## Exercise details
Lines below that hold the word "agent" must be copied in full.

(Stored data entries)
*** Begin section ***

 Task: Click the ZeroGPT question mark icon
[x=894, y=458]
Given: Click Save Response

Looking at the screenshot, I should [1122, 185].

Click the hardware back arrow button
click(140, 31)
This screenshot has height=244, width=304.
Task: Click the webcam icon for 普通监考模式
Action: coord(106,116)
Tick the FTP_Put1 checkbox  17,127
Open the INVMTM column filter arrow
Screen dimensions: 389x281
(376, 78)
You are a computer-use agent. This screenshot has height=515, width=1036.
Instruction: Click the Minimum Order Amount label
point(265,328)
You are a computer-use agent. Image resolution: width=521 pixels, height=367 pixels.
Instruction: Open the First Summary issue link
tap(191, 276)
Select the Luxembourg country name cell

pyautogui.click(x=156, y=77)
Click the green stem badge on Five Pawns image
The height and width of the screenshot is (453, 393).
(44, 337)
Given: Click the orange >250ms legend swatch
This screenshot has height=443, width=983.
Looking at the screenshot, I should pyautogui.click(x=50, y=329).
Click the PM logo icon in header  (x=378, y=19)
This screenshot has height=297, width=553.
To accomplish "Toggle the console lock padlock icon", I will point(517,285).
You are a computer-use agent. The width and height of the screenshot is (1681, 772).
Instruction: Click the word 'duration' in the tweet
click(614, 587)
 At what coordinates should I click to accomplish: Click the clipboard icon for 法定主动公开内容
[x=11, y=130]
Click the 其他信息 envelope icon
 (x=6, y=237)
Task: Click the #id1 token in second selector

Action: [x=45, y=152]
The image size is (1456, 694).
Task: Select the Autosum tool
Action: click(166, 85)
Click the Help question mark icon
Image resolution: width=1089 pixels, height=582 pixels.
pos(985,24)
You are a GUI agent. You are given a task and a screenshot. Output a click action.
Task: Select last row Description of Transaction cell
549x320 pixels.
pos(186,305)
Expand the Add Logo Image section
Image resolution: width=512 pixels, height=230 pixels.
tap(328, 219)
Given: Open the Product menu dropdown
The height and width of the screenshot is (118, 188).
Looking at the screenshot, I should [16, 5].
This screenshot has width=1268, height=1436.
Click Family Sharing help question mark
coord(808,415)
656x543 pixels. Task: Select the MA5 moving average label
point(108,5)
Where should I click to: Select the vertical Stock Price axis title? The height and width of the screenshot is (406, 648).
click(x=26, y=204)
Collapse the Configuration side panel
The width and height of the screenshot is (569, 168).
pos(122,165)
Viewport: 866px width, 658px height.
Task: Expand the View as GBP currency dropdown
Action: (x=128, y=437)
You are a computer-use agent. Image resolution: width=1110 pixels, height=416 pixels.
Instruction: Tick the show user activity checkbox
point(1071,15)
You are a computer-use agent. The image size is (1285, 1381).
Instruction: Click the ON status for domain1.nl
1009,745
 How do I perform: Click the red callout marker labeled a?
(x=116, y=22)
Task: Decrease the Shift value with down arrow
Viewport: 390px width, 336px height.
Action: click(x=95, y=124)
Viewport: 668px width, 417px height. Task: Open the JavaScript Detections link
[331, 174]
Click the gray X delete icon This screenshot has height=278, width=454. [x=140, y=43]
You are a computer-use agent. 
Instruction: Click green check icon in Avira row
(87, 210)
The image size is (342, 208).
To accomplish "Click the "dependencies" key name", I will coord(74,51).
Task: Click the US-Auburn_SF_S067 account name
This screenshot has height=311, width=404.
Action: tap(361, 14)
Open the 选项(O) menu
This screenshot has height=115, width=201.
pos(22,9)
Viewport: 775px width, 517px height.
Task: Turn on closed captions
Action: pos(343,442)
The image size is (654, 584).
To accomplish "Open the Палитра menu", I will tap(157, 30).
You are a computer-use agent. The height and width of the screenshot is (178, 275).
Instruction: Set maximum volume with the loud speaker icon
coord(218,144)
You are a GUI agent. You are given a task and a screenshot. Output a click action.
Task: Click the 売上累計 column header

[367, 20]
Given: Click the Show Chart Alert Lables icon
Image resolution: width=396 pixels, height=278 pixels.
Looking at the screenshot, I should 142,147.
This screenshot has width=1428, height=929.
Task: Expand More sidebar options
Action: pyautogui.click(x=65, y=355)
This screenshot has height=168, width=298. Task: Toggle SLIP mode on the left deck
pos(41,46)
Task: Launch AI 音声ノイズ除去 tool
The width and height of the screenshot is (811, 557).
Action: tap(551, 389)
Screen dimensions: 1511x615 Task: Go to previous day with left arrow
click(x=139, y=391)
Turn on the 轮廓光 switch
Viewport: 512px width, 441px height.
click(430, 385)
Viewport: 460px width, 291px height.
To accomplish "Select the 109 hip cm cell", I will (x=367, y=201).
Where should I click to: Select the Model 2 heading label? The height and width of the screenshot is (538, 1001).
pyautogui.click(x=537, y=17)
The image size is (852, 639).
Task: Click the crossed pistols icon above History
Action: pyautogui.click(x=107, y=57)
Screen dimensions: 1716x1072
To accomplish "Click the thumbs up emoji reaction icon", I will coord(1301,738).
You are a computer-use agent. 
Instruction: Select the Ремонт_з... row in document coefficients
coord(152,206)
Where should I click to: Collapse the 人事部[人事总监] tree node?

*** End section ***

## Answer box
You are a computer-use agent. This screenshot has height=515, width=1036.
You are a computer-use agent. Image resolution: width=521 pixels, height=367 pixels.
You are a computer-use agent. The width and height of the screenshot is (1681, 772).
You are a GUI agent. You are given a task and a screenshot. Output a click action.
You are a computer-use agent. Image resolution: width=1110 pixels, height=416 pixels.
You are a computer-use agent. The image size is (1285, 1381).
You are a computer-use agent. 
You are a computer-use agent. The height and width of the screenshot is (178, 275).
You are a GUI agent. You are given a task and a screenshot. Output a click action.
You are a computer-use agent. 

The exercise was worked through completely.